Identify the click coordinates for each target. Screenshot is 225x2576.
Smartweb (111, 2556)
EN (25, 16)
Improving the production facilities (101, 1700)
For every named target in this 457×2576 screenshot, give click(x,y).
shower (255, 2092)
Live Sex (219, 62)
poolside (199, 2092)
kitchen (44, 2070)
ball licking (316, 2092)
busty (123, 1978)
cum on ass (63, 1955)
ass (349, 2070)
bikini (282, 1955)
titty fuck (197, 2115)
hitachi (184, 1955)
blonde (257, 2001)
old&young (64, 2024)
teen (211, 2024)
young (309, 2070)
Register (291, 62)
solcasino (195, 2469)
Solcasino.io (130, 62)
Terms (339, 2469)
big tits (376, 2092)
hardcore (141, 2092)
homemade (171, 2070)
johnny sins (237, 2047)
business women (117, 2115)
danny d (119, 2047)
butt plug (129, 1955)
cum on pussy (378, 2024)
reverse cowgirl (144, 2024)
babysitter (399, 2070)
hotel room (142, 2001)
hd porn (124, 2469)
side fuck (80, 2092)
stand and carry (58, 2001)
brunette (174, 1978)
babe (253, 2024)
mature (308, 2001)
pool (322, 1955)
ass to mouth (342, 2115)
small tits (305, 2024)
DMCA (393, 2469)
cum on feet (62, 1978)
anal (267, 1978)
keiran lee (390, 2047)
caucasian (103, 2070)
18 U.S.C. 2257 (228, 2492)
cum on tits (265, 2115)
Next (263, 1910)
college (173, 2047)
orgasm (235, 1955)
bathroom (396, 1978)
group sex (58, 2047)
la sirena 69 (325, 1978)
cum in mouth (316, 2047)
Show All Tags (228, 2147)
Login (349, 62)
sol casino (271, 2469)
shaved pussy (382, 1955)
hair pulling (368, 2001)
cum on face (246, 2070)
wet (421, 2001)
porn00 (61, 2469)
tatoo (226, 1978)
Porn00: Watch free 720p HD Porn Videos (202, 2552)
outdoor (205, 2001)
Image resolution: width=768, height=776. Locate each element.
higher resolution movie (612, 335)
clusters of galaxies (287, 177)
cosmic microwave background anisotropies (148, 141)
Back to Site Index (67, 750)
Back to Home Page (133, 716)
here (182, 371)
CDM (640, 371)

::::::

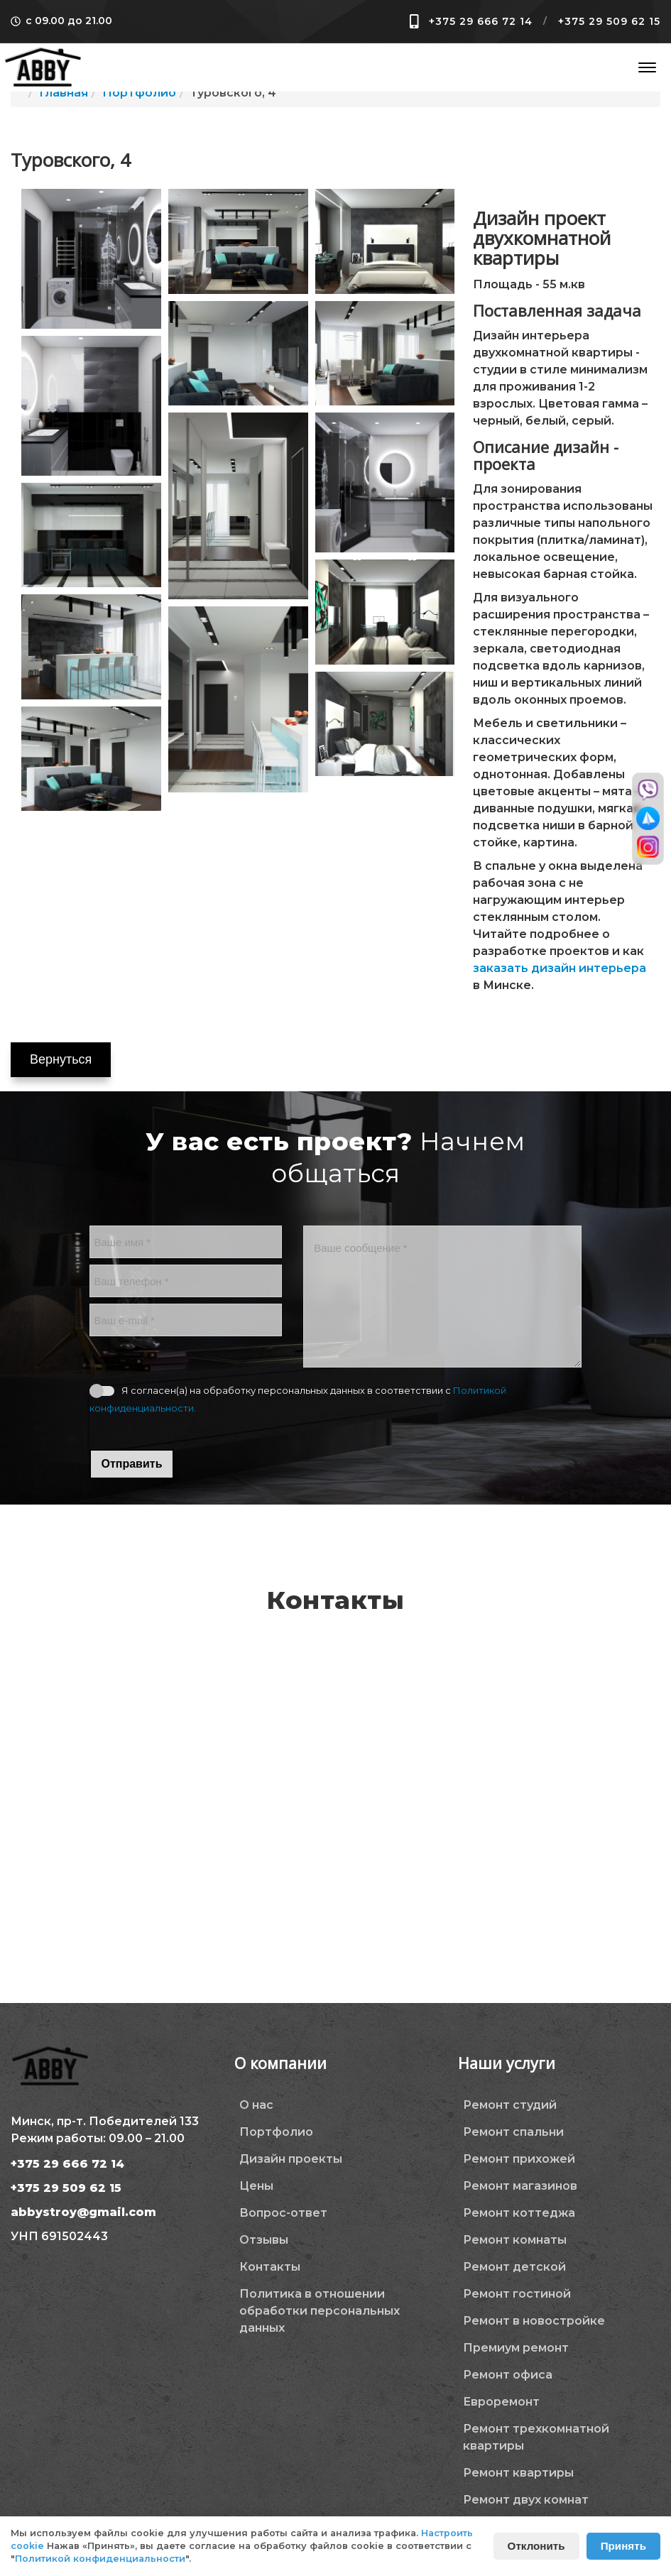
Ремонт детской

::::::

- **GOAL**
Rewrite only the part that opens with the line containing "group sex (58, 2047)" and closes with the line containing "tatoo (226, 1978)", putting "Sign In" in place of "Login" and keeping everything else the same.

- **OUTPUT OF THE EXERCISE**
group sex (58, 2047)
la sirena 69 (325, 1978)
cum in mouth (316, 2047)
Show All Tags (228, 2147)
Sign In (349, 62)
sol casino (271, 2469)
shaved pussy (382, 1955)
hair pulling (368, 2001)
cum on face (246, 2070)
wet (421, 2001)
porn00 (61, 2469)
tatoo (226, 1978)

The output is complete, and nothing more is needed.